## Problem to solve
Beginning with the line that contains "Image resolution: width=1200", transcribe every line through the end of the entries exactly as written, and reproduce nothing else.

[Stored items]
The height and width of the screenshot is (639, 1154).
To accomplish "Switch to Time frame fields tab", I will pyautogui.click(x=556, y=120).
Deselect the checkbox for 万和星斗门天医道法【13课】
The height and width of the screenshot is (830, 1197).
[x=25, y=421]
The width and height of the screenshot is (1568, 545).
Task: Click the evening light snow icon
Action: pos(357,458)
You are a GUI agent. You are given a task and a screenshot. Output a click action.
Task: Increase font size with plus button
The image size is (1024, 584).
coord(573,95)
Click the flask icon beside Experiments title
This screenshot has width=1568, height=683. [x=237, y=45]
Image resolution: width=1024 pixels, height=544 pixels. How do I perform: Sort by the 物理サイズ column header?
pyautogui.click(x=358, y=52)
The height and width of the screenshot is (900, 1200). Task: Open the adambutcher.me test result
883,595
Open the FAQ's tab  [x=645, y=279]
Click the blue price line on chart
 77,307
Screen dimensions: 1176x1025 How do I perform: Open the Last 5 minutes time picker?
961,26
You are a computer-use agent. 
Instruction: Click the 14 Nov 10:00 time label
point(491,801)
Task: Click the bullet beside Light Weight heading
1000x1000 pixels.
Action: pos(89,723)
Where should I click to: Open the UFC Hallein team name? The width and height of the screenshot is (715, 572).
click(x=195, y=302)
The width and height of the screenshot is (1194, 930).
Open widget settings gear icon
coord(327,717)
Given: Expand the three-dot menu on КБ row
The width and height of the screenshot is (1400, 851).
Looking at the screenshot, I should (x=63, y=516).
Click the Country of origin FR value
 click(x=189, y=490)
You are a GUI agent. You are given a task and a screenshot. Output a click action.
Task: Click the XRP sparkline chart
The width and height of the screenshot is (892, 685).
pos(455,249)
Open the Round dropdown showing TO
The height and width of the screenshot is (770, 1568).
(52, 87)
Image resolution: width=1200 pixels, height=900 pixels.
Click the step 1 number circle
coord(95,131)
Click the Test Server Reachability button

## Exercise answer
Image resolution: width=1200 pixels, height=900 pixels.
Click the step 1 number circle
coord(95,131)
Click the Test Server Reachability button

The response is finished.